» **STUDY MATERIAL**:

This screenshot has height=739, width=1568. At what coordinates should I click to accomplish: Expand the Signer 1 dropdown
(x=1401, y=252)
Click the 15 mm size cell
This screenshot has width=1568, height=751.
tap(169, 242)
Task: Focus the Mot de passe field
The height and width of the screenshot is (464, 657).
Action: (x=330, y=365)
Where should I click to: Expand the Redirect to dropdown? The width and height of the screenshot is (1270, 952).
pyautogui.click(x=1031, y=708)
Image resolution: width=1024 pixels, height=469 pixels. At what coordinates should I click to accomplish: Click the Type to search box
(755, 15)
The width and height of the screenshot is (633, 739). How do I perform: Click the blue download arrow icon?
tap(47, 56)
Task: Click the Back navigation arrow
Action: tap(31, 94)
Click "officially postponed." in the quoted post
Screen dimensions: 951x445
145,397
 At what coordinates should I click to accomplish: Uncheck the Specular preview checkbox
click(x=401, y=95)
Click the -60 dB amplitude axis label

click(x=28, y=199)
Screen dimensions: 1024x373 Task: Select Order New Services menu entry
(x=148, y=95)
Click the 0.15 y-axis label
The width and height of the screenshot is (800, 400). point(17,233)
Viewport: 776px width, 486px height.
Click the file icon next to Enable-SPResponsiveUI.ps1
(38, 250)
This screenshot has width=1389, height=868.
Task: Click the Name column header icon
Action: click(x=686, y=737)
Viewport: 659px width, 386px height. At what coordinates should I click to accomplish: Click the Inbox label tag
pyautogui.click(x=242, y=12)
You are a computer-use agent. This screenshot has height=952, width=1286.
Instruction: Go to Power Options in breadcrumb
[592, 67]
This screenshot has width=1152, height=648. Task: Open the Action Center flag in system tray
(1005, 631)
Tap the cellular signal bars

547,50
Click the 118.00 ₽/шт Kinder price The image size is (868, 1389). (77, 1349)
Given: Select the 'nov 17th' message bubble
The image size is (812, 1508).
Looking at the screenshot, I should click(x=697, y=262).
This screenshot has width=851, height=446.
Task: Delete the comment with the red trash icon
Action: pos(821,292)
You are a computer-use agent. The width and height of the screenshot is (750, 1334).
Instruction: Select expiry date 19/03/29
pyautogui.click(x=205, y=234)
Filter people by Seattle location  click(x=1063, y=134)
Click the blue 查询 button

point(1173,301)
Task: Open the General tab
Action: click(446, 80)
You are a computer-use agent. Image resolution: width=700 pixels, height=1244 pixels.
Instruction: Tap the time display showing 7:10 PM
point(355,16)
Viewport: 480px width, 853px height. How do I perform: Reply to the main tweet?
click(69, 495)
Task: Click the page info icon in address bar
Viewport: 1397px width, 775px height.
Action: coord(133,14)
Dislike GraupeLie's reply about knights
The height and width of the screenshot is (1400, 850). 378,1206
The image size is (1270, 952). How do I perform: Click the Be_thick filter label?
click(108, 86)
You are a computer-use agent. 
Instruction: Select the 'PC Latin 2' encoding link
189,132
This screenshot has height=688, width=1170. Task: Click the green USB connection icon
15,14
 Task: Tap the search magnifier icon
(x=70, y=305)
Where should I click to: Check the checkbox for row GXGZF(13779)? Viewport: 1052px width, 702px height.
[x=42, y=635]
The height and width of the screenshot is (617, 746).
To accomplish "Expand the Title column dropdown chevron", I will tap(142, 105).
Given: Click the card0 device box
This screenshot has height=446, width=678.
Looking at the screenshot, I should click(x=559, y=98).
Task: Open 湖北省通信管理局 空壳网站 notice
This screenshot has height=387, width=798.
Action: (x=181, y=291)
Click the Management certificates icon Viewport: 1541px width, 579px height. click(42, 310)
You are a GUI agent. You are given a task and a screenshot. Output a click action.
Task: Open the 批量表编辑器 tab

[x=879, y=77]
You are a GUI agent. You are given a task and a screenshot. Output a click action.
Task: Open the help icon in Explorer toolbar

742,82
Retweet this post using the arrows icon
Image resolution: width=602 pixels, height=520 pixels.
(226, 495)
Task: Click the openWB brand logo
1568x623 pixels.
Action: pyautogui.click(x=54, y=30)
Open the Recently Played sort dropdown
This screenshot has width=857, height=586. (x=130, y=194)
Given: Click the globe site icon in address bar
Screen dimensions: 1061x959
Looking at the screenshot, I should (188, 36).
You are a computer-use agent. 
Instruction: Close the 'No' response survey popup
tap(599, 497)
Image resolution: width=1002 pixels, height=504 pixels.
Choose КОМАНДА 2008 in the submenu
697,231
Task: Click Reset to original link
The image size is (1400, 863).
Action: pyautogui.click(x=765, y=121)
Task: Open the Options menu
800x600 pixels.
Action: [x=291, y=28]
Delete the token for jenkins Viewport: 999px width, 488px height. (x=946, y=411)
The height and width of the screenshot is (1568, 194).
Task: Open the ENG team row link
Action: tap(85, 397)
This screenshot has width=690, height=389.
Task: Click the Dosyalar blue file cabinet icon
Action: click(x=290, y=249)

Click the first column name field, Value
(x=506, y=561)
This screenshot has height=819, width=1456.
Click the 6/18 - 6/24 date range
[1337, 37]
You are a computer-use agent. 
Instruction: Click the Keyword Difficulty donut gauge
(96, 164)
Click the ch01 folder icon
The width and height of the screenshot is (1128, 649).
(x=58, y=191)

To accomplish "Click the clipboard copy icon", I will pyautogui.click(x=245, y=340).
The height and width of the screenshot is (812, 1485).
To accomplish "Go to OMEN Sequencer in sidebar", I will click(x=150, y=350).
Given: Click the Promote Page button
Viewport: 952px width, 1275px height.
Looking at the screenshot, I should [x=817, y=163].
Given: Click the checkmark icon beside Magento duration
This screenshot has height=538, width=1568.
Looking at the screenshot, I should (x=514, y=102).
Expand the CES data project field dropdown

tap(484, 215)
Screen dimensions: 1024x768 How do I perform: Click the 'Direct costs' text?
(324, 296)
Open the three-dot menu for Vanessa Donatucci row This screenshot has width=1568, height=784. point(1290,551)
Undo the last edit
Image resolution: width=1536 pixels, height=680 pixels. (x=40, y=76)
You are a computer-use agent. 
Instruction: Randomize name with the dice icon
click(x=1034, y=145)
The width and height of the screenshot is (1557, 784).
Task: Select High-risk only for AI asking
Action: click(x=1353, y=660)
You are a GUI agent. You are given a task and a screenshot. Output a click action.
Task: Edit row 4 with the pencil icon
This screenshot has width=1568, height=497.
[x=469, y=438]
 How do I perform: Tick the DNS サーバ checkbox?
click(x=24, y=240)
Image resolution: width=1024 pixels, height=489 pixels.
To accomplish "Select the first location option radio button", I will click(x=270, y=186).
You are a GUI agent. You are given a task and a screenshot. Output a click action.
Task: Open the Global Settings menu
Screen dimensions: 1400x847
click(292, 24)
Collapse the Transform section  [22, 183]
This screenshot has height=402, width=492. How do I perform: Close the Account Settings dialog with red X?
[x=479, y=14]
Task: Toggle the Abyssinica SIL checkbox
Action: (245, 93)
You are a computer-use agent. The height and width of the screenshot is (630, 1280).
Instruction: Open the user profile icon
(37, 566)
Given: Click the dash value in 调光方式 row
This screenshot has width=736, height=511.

» **WORK ORDER**: Give the lines of the material above again, exactly, from its first line through the line that contains "Task: Focus the Mot de passe field" and no further.

» **RESULT OF THE TASK**:
This screenshot has height=739, width=1568. At what coordinates should I click to accomplish: Expand the Signer 1 dropdown
(x=1401, y=252)
Click the 15 mm size cell
This screenshot has width=1568, height=751.
tap(169, 242)
Task: Focus the Mot de passe field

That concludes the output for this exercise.